Sign, sign, everywhere a sign

Blockin’ out the scenery, breakin’ my mind

Do this, don’t do that, can’t you read the sign?

(Five Man Electrical Band)

I’ve kind of lost interest in TV lately. And one of the main reasons for that is all the stupid commercials. I don’t like flyers and I don’t like magazines because they are 90% ads. I love the channel changer and the recycle bin which allow me to rid my life of huge bunches of useless information. I hang up on phone solicitors. Sorry, it’s nothing personal.

I’m truly sorry that there are so many people out there gainfully employed in the business of advertising. They are creative and sometimes even inspirational but mostly their end efforts end up annoying the hell out of everyone. Except for the funny stuff, but have you ever noticed that when a commercial makes you laugh out loud, later you can’t remember what product they were trying to push?

Anyway, the point is, I don’t think I’d like to be a part of any kind of TV commercial, as the star or in any other role. Advertising has its place and it’s nice to know when something goes on sale I guess, but I don’t appreciate the constant bombardment and the information overload and the same assinine brainwashing blather over and over and over again. In case we’re all too dull to grasp it the first time around. Or maybe this moment in time will be the one when we’re not all off to grab a snack or take a bathroom break. Commercials do come in handy for that.

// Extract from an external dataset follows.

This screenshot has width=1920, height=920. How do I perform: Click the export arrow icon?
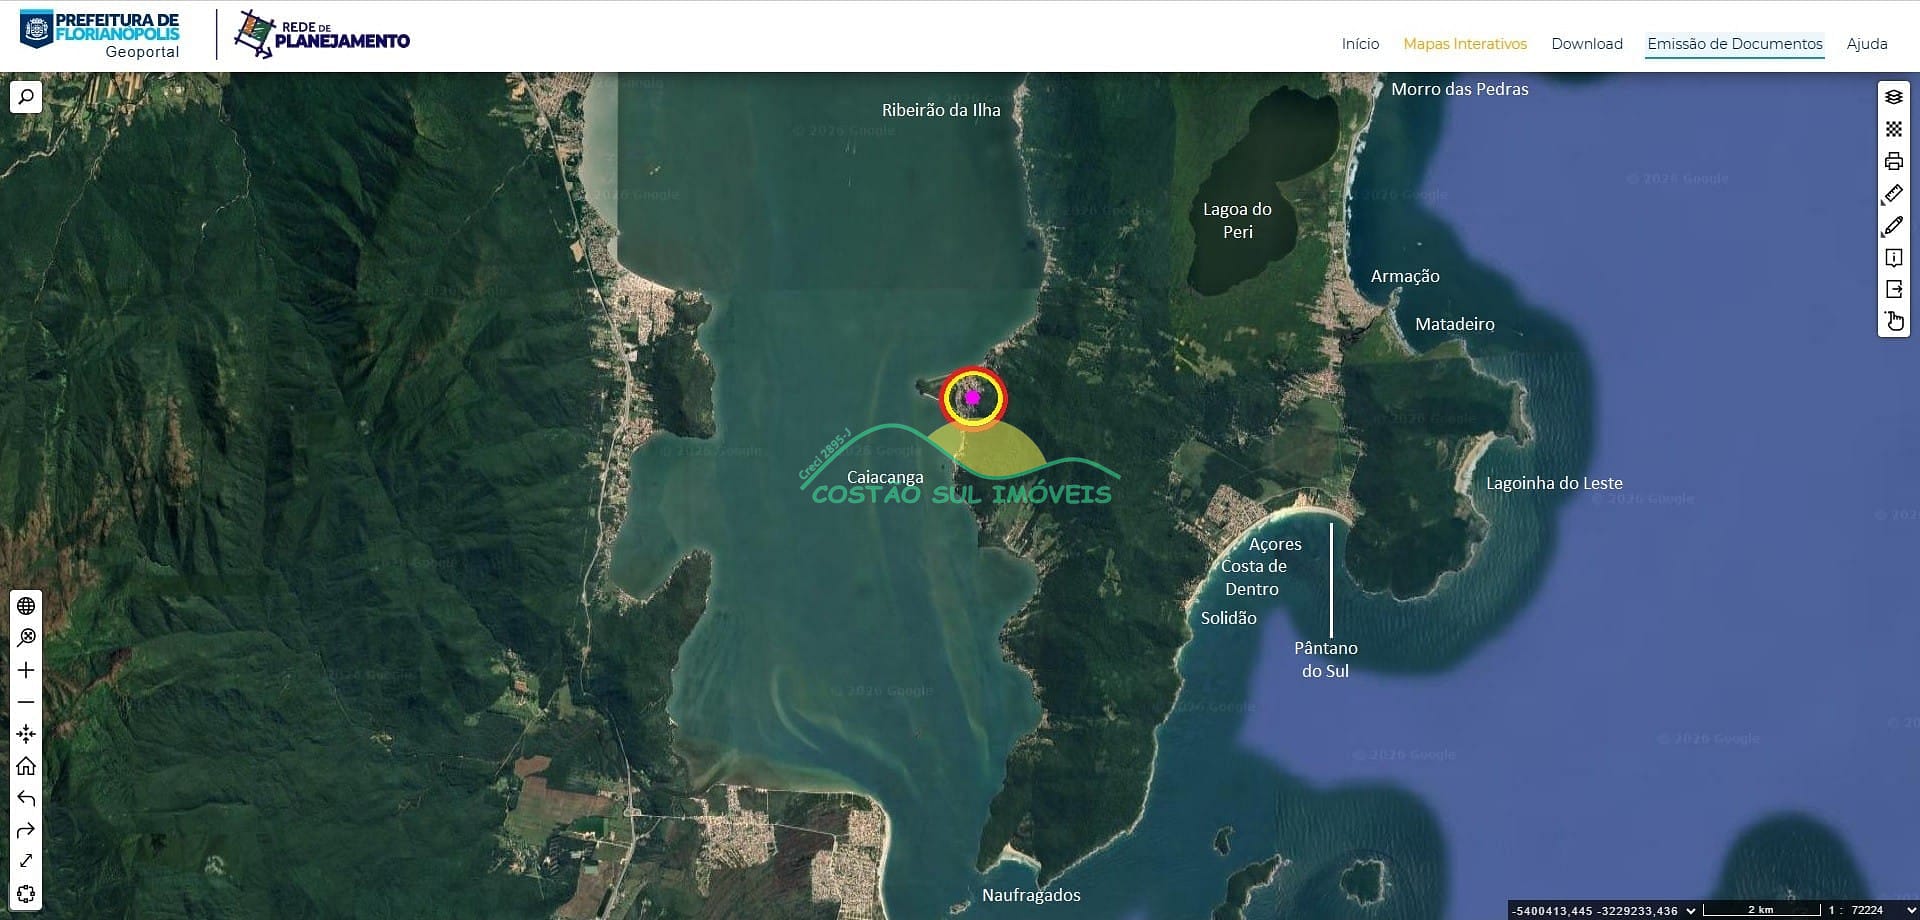[1893, 290]
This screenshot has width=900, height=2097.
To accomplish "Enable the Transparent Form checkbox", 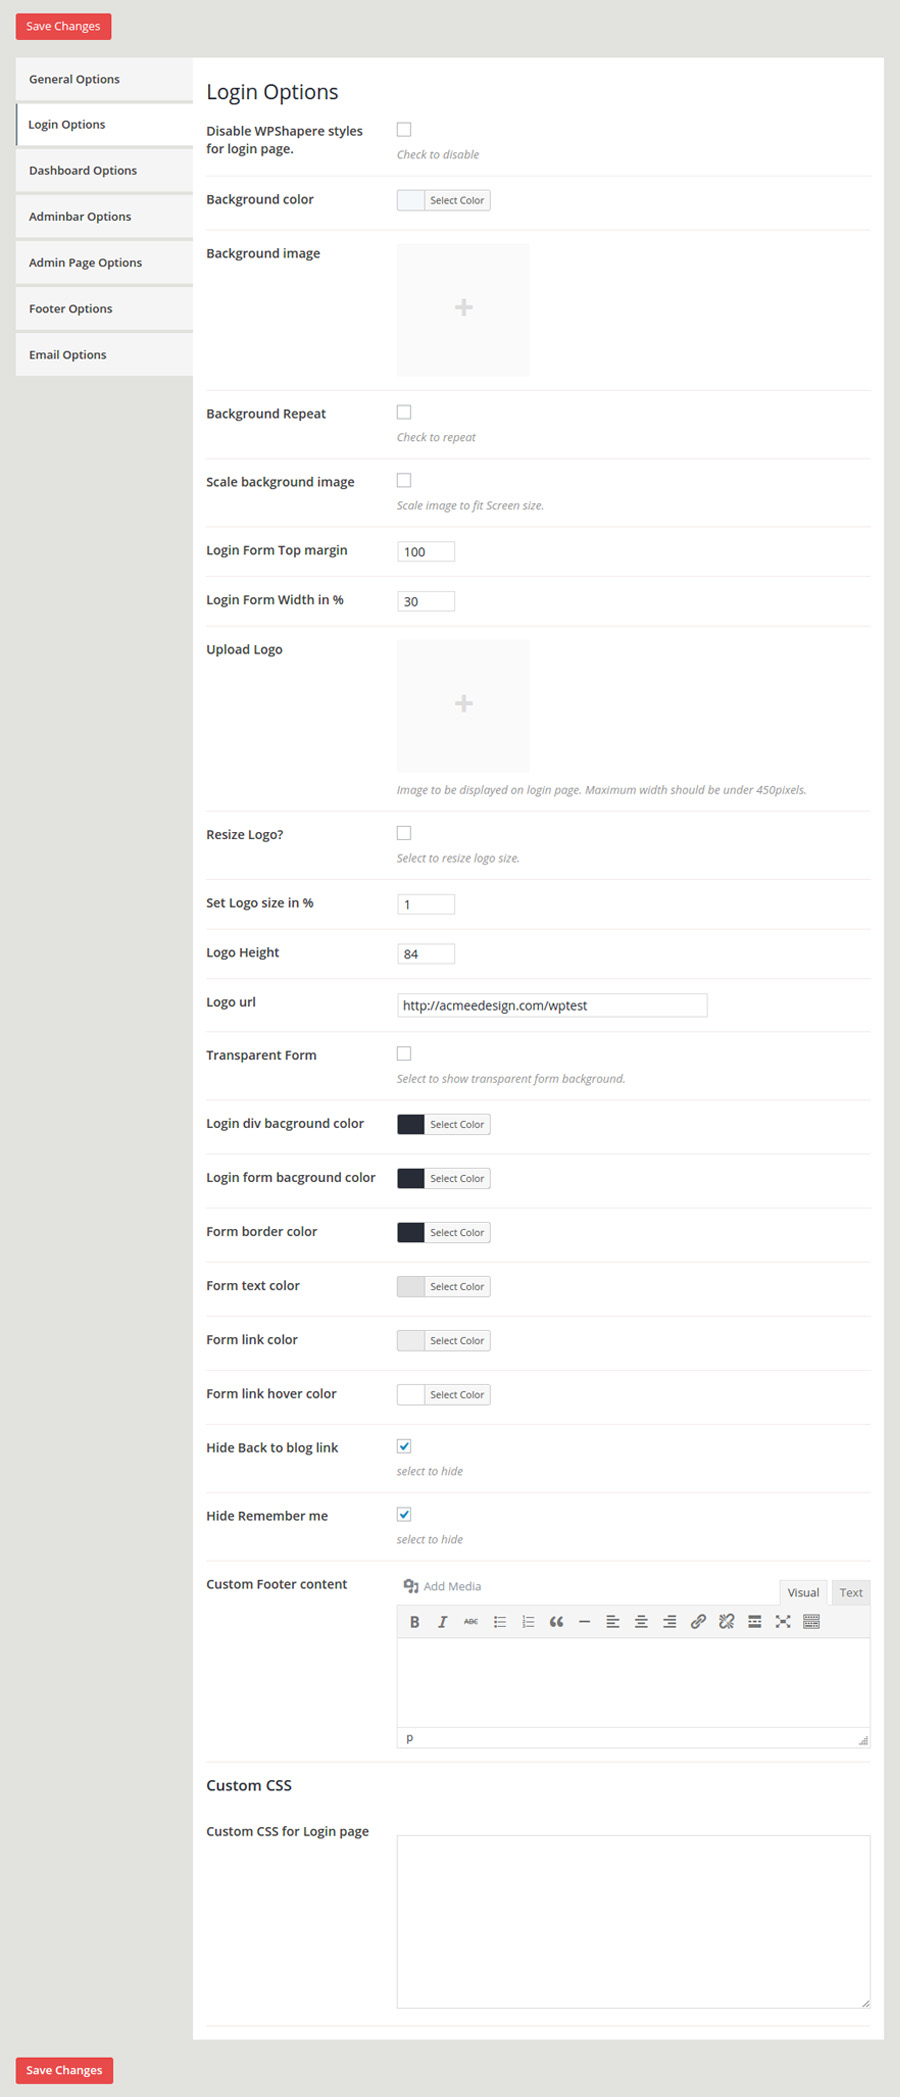I will coord(404,1054).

At work we put up a sign on the debit machine saying we can do cash backs at our till for up to twenty dollars only, and to please use the pen for the on-screen prompts. Nobody reads the sign unless we physically grab them by the neck and shake them until their eyeballs roll. Well actually I’ve never tried that, and I don’t know if it would work, but it would certainly make me feel better about my day. Seriously, people don’t pay attention to half the stuff that we’re trying to get across to them because it’s all TOO MUCH. Everything can’t be the BEST. Stop trying to make us believe it.